Das zeigt: Wir haben gesellschaftlich diese Risiken nicht verstanden. Deswegen haben wir auch die Kampagne "Schieb deine Verantwortung nicht weg!" ins Leben gerufen. Jede und jeder kann etwas tun. Dazu muss man kein Kinderschutzexperte sein, aber wissen, wo es Hilfe und Unterstützung gibt. Hierfür wollen wir das Bewusstsein weiter schärfen und zum Handeln ermutigen.
Sexuelle Gewalt findet überall statt, wo sich Kinder und Jugendliche aufhalten. Wir alle als Erwachsene brauchen Handlungskompetenz, um das zu verhindern. Und eine Form von Handlungskompetenz ist tatsächlich nachzuhaken gegenüber Anbietern: Habt ihr ein Schutzkonzept? Wie sieht das aus, wie haltet ihr das nach? Habt ihr Interventionspläne? Wie informiert ihr Eltern, wenn es zu übergriffigem Verhalten kommt, wenn es zur Alkoholkonsum kommt?
Das sind Dinge, die müssen sich Eltern klarmachen, dass sie Teil dieser Qualitätskontrolle sind. Und am Ende ist es tatsächlich so, dass auch Eltern die Anforderungen an die Politik formulieren müssen: Wir wollen, das es jetzt hier klare Standards gibt!
SWR Aktuell: Stoßen Sie auf offene Ohren mit ihrem Anliegen im politischen Betrieb?
Claus: Ja, zunehmend. Das merkt man zum Beispiel daran, dass bei der geplanten gesetzlichen Verankerung des Amtes einer oder eines Unabhängigen Beauftragten die Frage der Schutzkonzepte auf ambulante Maßnahmen ausgeweitet wird. Das sind zum Beispiel Angebote wie Gruppenstunden bei den Pfadfindern. Dafür soll die Verpflichtung zu Schutzkonzepten jetzt mit definiert werden. Das heißt, es ist wieder ein Stück mehr, wo diese Schutzmaßnahmen greifen - aber die kommerziellen und privaten Angebote sind davon noch nicht umfasst.
SWR Aktuell: Was würden Sie sich am Ende des Prozesses wünschen?

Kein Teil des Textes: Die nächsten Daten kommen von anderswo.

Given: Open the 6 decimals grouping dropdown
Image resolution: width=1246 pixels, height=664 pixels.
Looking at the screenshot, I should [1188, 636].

Claus: Mir ist wichtig, dass wir uns alle Strukturen, Ebenen und Anbieter anschauen. Und mein Ziel ist, dass Kommunen - zum Beispiel auch die Stadt Mainz - sich für Schutzstandards entscheiden: Sie müssen eine sichere Kommune werden wollen, auch mit Blick auf die Angebote im Kinder- und Jugendfreizeitbereich. Alle Anbieter sollten einen Standard bei Schutzvorkehrungen nachweisen - egal ob ein Anbieter kommunal verankert ist, ob es über den Sport läuft oder ob es private oder kommerzielle Angebote sind.
Wenn ich das als Kommune verankere, dann kann ich sozusagen in eine andere "Kontroll-Welt" gehen. Und dann kann ich auch Eltern beibringen: Hey, das sind Gütesiegel, das sind Qualitätsstandards. Da seid auch ihr als Eltern gefragt, danach zu fragen und das einzufordern. Es braucht Kommunen vor Ort, die sich dieses Themas annehmen und darüber diskutieren, welche Qualität Angebote für Kinder und Jugendliche haben müssen.

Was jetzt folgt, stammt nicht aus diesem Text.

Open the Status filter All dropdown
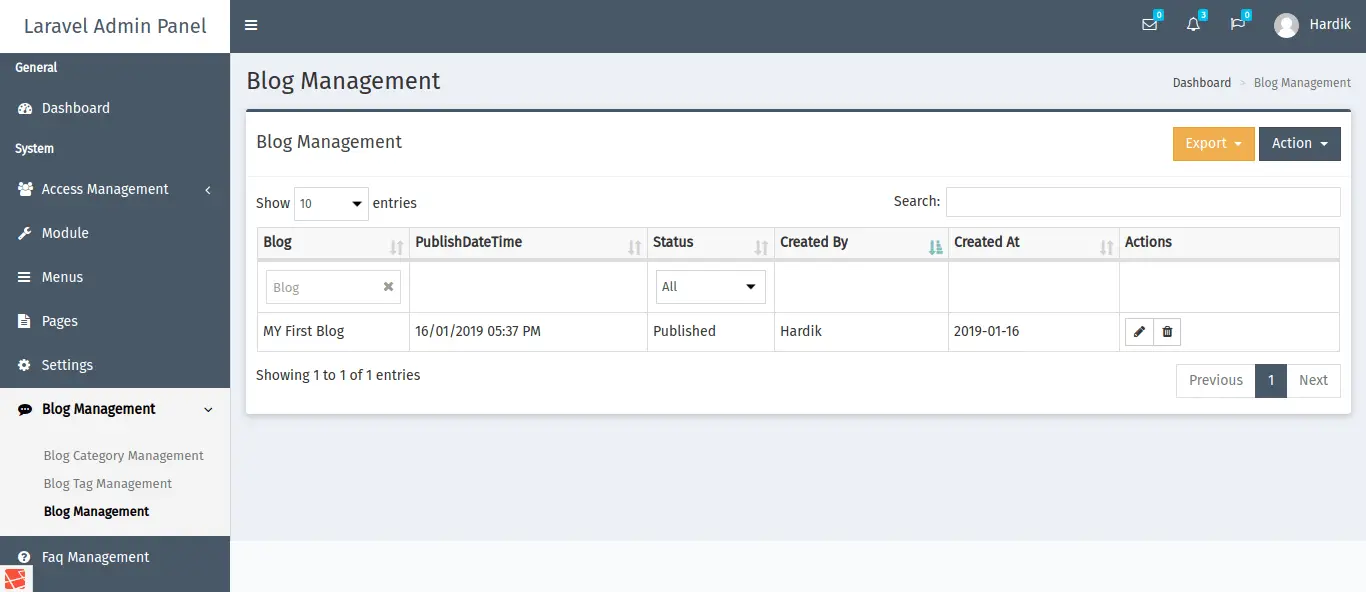 pos(710,287)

SWR Aktuell: Das ganze System müsste auch die Fälle mitdenken, in denen etwas falsch läuft - wie könnte das funktionieren?

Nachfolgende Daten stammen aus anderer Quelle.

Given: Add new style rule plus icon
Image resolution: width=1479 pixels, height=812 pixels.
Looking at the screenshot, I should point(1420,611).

Claus: Wir brauchen gute, funktionierende Beschwerdestellen, an die sich Eltern wenden können, gegebenenfalls auch anonymisiert, wenn Kindern von Freizeiten zurückkommen und über Dinge berichten, die nicht in Ordnung waren.
Und wir brauchen niedrigschwellige Beschwerdestellen für Kinder und Jugendliche selbst: Meldungen müssen ernst genommen werden und Eltern entsprechend informiert werden. Das schafft Transparenz, Aufklärung und ermöglicht zeitnahe Hilfe und Unterstützung, wenn wirklich etwas Gravierendes vorgefallen sein sollte.
Oft ist es nicht der sogenannte Einzelfall, sondern meist sind es Strukturen, fehlende Regeln, die Missbrauch und seine Vertuschung erst ermöglichen. Deshalb braucht es überall gute Beschwerdestellen und Interventionsmaßnahmen, damit Übergriffe und sexuelle Gewalt sichtbar gemacht werden können. Daran fehlt es bislang häufig.